Consegna —
Per favore, raccogli tutte le righe qui sotto in cui compare la parola "This" e ricopiale senza modifiche. Le maiuscole e le minuscole contano.

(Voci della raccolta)
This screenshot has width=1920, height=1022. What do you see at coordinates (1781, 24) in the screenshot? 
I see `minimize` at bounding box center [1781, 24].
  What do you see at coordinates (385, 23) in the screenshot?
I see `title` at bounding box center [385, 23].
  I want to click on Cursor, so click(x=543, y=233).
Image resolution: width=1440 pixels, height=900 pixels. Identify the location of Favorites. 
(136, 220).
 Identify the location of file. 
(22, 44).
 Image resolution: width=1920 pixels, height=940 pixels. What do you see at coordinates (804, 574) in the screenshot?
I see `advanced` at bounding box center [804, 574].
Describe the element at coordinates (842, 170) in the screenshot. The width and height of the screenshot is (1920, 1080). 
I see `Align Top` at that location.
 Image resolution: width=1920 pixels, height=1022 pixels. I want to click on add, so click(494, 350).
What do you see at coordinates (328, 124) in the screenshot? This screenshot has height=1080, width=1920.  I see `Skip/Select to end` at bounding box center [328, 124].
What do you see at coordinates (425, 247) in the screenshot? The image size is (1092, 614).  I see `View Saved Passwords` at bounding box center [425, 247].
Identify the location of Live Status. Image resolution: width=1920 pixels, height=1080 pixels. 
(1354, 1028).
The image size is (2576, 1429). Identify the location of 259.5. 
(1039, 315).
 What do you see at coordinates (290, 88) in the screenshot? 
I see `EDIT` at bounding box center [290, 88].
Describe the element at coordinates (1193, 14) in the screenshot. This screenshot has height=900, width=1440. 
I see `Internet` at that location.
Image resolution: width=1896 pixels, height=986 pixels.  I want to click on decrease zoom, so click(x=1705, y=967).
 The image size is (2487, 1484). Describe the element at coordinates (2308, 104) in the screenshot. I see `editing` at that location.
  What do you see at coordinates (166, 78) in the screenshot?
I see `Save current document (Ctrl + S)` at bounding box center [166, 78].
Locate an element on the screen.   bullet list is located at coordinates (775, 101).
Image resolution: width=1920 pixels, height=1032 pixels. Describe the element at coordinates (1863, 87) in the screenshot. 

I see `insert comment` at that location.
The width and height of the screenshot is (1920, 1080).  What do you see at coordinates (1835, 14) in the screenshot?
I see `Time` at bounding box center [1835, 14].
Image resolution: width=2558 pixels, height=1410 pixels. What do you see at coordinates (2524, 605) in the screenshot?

Risposta completa —
This screenshot has width=1920, height=1022. What do you see at coordinates (1781, 24) in the screenshot? 
What do you see at coordinates (328, 124) in the screenshot? This screenshot has height=1080, width=1920.  I see `Skip/Select to end` at bounding box center [328, 124].
Describe the element at coordinates (1193, 14) in the screenshot. This screenshot has height=900, width=1440. 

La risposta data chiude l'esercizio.